The covers of silos housing ground-based interceptor missiles at the Fort Greely missile defense complex in Fort Greely, Alaska, on April 26, 2018. Photo: Reuters/Mark Meyer
The covers of silos housing ground-based interceptor missiles at the Fort Greely missile defense complex in Fort Greely, Alaska, on April 26, 2018. Photo: Reuters/Mark Meyer

The short answer: the anti-defense mentality of late 1960s politicians and academics, embodied in the spirit and main provisions of the 1972 US-Soviet anti-ballistic defense missile treaty, remains embedded in the US bureaucracy, our military and defense industry.

That spirit is the heart of official US policy: we must do nothing, develop or research anything, that poses obstacles to missiles from Russia or China striking America.

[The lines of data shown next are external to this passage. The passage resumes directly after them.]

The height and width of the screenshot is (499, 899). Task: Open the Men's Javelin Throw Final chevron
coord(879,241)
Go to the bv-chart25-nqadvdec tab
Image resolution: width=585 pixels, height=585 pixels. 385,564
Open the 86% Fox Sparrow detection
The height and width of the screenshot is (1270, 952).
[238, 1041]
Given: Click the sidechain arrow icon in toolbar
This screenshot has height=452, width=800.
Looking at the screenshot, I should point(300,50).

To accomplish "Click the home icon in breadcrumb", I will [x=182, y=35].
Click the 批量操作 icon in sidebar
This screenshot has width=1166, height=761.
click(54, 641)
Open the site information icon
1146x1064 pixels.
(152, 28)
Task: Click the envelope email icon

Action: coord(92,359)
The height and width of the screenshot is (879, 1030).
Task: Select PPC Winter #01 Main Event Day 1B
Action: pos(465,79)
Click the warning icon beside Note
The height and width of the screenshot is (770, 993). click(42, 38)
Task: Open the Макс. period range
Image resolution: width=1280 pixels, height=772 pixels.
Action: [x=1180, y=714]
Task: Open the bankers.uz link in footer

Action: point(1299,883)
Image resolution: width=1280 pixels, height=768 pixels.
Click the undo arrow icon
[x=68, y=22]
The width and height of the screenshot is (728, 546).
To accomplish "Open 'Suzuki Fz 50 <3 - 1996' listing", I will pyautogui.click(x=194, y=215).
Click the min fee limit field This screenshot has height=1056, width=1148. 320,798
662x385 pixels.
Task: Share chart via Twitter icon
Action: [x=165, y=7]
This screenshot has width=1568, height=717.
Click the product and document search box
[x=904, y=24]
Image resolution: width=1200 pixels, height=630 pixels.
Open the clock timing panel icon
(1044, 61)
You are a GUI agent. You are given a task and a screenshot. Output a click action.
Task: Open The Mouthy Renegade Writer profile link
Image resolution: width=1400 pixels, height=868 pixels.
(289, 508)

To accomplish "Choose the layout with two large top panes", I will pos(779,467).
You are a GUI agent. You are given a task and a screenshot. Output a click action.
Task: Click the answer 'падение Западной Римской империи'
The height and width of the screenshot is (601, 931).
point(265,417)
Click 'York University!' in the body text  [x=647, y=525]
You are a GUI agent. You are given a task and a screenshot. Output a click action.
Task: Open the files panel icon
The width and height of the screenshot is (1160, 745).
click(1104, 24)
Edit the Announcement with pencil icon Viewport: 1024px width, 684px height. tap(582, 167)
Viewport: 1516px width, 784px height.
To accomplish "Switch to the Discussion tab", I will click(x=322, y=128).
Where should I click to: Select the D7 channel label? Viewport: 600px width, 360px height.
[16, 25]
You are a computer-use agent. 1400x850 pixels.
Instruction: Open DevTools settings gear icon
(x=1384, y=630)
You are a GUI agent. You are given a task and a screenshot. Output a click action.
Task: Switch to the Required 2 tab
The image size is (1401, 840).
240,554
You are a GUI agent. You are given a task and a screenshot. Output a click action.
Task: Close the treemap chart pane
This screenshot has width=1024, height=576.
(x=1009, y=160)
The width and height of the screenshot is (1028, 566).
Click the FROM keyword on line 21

Although the 1972 treaty expired in 2002, the US government, the military and its contractors remain committed to its key provisions:

  1. Defense against “strategic missiles,” (which we define as of intercontinental range) must be limited to a single “site;” and that interceptors launched from that “site” be programmed from that “site.”
  2. That no orbit-based optical information systems may “substitute for” ground-based radars.
  3. That no air defense systems be tested “in an ABM mode.”
  4. That anti-(strategic)missile systems based on “other physical principles” (read, lasers) are banned unless specifically allowed by future agreements.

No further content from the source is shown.